Problema:
Extrae todas las filas que siguen y cópialas tal cual, sin cambiar nada, desde la primera hasta la última.

[Filas del conjunto de datos]
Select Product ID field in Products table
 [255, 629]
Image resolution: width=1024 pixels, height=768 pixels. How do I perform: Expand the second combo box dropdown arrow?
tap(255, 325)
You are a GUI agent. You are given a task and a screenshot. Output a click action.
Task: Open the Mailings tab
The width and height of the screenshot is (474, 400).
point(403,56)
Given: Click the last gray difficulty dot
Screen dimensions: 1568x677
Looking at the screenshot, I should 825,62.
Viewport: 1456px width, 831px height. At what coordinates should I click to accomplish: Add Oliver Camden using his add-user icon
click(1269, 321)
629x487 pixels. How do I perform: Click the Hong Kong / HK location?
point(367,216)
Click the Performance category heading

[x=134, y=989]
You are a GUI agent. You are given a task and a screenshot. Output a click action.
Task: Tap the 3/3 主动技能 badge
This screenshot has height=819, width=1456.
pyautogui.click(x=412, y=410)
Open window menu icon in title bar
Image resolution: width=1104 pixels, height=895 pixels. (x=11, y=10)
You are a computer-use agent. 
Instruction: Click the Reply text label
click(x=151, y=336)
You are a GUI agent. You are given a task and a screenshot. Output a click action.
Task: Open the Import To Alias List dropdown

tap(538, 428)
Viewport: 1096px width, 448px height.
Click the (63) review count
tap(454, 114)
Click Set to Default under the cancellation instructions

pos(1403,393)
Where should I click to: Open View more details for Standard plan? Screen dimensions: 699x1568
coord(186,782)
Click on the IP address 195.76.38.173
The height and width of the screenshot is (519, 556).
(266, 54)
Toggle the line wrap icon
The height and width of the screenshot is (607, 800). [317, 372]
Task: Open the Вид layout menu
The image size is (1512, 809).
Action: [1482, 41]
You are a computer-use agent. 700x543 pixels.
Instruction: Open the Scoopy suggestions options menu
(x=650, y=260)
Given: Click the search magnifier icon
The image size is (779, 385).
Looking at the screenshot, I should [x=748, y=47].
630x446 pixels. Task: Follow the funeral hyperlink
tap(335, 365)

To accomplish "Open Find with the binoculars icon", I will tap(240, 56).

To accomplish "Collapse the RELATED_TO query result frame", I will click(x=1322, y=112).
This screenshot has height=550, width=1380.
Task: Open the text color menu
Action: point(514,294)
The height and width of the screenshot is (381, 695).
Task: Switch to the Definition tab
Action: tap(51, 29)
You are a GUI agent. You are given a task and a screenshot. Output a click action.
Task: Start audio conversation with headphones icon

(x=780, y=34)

Resultado del ejercicio:
Select Product ID field in Products table
 [255, 629]
Image resolution: width=1024 pixels, height=768 pixels. How do I perform: Expand the second combo box dropdown arrow?
tap(255, 325)
You are a GUI agent. You are given a task and a screenshot. Output a click action.
Task: Open the Mailings tab
The width and height of the screenshot is (474, 400).
point(403,56)
Given: Click the last gray difficulty dot
Screen dimensions: 1568x677
Looking at the screenshot, I should 825,62.
Viewport: 1456px width, 831px height. At what coordinates should I click to accomplish: Add Oliver Camden using his add-user icon
click(1269, 321)
629x487 pixels. How do I perform: Click the Hong Kong / HK location?
point(367,216)
Click the Performance category heading

[x=134, y=989]
You are a GUI agent. You are given a task and a screenshot. Output a click action.
Task: Tap the 3/3 主动技能 badge
This screenshot has height=819, width=1456.
pyautogui.click(x=412, y=410)
Open window menu icon in title bar
Image resolution: width=1104 pixels, height=895 pixels. (x=11, y=10)
You are a computer-use agent. 
Instruction: Click the Reply text label
click(x=151, y=336)
You are a GUI agent. You are given a task and a screenshot. Output a click action.
Task: Open the Import To Alias List dropdown

tap(538, 428)
Viewport: 1096px width, 448px height.
Click the (63) review count
tap(454, 114)
Click Set to Default under the cancellation instructions

pos(1403,393)
Where should I click to: Open View more details for Standard plan? Screen dimensions: 699x1568
coord(186,782)
Click on the IP address 195.76.38.173
The height and width of the screenshot is (519, 556).
(266, 54)
Toggle the line wrap icon
The height and width of the screenshot is (607, 800). [317, 372]
Task: Open the Вид layout menu
The image size is (1512, 809).
Action: [1482, 41]
You are a computer-use agent. 700x543 pixels.
Instruction: Open the Scoopy suggestions options menu
(x=650, y=260)
Given: Click the search magnifier icon
The image size is (779, 385).
Looking at the screenshot, I should [x=748, y=47].
630x446 pixels. Task: Follow the funeral hyperlink
tap(335, 365)

To accomplish "Open Find with the binoculars icon", I will tap(240, 56).

To accomplish "Collapse the RELATED_TO query result frame", I will click(x=1322, y=112).
This screenshot has height=550, width=1380.
Task: Open the text color menu
Action: point(514,294)
The height and width of the screenshot is (381, 695).
Task: Switch to the Definition tab
Action: tap(51, 29)
You are a GUI agent. You are given a task and a screenshot. Output a click action.
Task: Start audio conversation with headphones icon

(x=780, y=34)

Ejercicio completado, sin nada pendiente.